I recently had a lot of fun coding the hamming distance via exercism.io. Firstly, I want to caveat that I totally recognize that my approach to this problem is done in a bubble. That is, I don’t have business constraints, tech constraints, just newbie brain constraints. ;p
I got exercism.io up and running and after reading the README.md
, ran the first test.* The exercism.io exercises have tests written that need to pass, which is how you end up writing the program – yeah TDD!
Before I started coding I decided that my overall approach was going to be Kent Beck’s Make it Work, Make it Right, Make it Fast. This meant I wasn’t going to worry about the next test or the previous test. I just wanted to do the easiest thing working.
Step 1: Get it working!
The tests are 42 lines of code. My first solution was 61 lines of code. And all the tests passed. It was ugly but it worked, like using a fork to comb your hair* – it sort of hurts but it gets the job done.
There were three areas of refactoring that I could think of:
- readability
- duplication
- nested conditionals
Step 2: Refactor for readability
The first thing that jumped out at me was how I was converting a string into an array. Basically I had an empty array for each string, splitting on each letter of the string and then each of those letters ended up into their respective array.
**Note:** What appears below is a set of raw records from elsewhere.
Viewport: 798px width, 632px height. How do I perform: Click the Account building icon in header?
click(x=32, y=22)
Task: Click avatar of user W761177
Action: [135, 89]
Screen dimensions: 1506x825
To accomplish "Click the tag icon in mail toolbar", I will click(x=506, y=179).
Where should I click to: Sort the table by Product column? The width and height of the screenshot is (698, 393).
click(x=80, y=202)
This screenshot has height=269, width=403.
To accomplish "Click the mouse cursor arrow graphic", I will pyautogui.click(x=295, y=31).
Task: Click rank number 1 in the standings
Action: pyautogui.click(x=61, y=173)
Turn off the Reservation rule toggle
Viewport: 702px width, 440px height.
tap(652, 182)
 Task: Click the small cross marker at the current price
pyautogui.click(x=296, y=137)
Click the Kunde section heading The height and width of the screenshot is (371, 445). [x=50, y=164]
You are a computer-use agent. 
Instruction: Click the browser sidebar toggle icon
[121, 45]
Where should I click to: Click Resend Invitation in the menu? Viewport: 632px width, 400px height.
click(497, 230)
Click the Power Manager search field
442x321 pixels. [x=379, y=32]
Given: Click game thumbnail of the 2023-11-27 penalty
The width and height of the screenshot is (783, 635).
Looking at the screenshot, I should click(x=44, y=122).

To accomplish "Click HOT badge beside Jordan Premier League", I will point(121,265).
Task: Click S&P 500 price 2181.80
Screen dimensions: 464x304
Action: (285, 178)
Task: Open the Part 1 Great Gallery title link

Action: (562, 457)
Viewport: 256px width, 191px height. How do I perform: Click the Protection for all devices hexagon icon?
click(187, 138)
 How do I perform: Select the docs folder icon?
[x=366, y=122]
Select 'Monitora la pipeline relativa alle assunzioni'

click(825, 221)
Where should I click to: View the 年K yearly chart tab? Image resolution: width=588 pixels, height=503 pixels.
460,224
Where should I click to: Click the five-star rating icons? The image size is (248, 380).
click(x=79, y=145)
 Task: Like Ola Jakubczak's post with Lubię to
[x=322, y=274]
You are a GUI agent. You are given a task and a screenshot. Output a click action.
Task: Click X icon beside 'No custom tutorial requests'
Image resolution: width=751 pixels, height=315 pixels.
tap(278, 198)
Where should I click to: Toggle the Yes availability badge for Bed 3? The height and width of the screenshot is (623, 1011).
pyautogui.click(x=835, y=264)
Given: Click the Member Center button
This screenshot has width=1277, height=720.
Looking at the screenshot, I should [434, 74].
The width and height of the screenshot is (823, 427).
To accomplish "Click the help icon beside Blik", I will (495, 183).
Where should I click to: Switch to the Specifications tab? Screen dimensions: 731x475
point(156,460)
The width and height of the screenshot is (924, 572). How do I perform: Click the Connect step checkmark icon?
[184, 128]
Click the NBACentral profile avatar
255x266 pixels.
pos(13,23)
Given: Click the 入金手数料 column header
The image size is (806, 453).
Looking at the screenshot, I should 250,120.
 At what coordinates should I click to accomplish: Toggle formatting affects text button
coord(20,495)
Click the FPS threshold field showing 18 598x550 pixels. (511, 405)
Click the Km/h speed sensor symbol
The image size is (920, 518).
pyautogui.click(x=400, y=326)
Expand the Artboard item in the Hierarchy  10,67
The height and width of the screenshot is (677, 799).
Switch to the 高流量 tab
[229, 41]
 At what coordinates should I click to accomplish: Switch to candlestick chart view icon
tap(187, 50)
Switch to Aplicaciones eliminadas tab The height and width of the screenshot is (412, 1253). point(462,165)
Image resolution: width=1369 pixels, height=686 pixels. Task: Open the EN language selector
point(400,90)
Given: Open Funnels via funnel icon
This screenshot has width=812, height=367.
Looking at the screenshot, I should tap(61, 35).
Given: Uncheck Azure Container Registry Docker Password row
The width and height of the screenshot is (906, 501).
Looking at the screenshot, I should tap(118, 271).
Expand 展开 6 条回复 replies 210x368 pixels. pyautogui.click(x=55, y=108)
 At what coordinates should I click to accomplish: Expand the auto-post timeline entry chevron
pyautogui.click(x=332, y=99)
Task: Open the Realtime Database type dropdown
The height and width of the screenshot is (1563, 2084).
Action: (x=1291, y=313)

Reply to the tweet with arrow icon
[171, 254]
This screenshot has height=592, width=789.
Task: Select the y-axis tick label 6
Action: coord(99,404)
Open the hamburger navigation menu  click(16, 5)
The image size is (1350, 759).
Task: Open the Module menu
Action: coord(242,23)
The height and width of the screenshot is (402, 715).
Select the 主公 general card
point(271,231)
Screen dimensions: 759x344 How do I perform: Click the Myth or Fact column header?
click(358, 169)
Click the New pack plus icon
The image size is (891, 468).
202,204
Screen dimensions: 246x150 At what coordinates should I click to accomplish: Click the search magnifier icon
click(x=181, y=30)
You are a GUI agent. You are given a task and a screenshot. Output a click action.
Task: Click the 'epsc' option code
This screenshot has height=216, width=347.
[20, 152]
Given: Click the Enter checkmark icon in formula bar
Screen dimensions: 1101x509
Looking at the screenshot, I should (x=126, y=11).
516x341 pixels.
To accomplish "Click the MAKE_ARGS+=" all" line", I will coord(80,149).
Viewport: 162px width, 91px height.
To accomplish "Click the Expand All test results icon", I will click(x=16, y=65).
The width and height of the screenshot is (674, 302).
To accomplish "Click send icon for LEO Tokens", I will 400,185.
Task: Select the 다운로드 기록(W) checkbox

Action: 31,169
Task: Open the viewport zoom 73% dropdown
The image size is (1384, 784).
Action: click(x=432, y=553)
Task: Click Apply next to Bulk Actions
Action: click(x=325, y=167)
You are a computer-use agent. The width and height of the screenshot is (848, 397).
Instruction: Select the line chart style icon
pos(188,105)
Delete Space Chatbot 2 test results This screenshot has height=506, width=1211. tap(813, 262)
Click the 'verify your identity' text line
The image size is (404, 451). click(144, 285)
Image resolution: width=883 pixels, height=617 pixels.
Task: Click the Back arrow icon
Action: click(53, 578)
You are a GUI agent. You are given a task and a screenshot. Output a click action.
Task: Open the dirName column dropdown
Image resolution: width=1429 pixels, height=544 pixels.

Although it was explicit, it was also a bit taxing to read how it was being split, e.g. .split(//)
. .split(//)
is powerful as it allows strings to be split in a number of ways but I just needed a basic splitting by each character.)
Then, I learned about the .chars
method.
OMG .chars
! (Yes it’s similar to my name but that’s not why I’m excited.) .chars
returns an array of characters for a string (Ruby docs). Basically str.each_char.to_a
. Or in my mind, delicious magic.
Down to 43 lines of code.
Step 3: Refactor explicit duplication
The easiest thing I noticed next was that I declared the same variable 4 times. That’s at least 3 times too many.
Since all my conditionals are in the same method they can all access the variable. So since Ruby reads code from top to bottom and since , I’ll extract it to the top of my method, outside of all the conditionals. (There’s also a pattern to extract variables in The Refactoring Catalog.)
Note: it’s at this stage that I realised there’s a bug within my code (lines 26 & 33). I’m submitting a pull request to add tests to exercism.io and for the purposes of this blog it should be fine.
Alright, 38 lines!
Step 4: Refactor simple functional duplication
The two conditionals on lines 21 and 27 look very similar. They both:
- check if one strand is longer than the other (lines 21, 27)
- trim off the extra letters of the longer strand so that it’s the same length as the shorter strand (lines 22, 28)
- creates an array for the new strand (lines 23, 29)
- creates a combined array of arrays that contains the paired elements from the two arrays (lines 24, 30)
- compares to see if the paired elements match and counts if they do not match (lines 25, 31)
So really, if one strand is longer than the other, regardless if it’s the first strand passed or second, what we’re really saying is that the two strands don’t equal.
I can use .min
to determine the minimum length of the two strands and then I can trim both strands to that minimum length while zipping them into one array that contains arrays of paired elements from the two strands.
Lastly, I can iterate through those paired elements and check if they are the same value. I can then count the number of times they do not match, which is the Hamming Distance.
31 lines!
Step 5: Refactor functional duplication
I wrote the conditional on line 5 more explicitly. But I noticed that it’s doing the same function as the conditional on line 21. (There’s the beauty of Ruby – many ways to do something!) However, at RailsConf this year I went to Sandi Metz’s talk “All the Little Things”. She mentions that nested conditionals are good candidates for refactoring. And let’s be honest, while I do love that it’s very much step-by-step, it is a bit long and there’s mental overhead to remember where I am in the condition.
(As a sidenote, this refactoring made me realize the potential tradeoff (especially as a newbie) between clarity and readability, specifically:
- laying out all the steps seems clear however it take mental effort to remember all the steps and where I am in those steps
- collapsing code makes the code more dense and that also takes effort to read.)
It’s at this point that I suspect (ever so cautiously) that the conditional on line 21 might pass all my tests. (For the record, this is like waiting in line for a roller coaster or trying out a new recipe and waiting for it to bake in the oven – you are really excited and hopeful but also a bit scared that it might just go all wrong. And my imposter syndrome rears it’s head too.)
So I move the magic conditional to the top of my method, remove it’s conditional-ness, and comment out all the rest of the code. (#fearofcodecommitment)
…and run my tests.
…and listen to:
It worked! I’m a wizard! Actually I’m a paladin! Someone high five me or fist bump me!
7 lines of code!
5 steps. 90% less code.
You can nitpick me here. (On line 4, I do think there’s one debatable improvement for readability and one less debatable improvement for removing duplication.)
*Thanks to exercism.io for inadvertently teaching me about skip
in MiniTest.
*Yes I’m referencing Ariel in The Little Mermaid.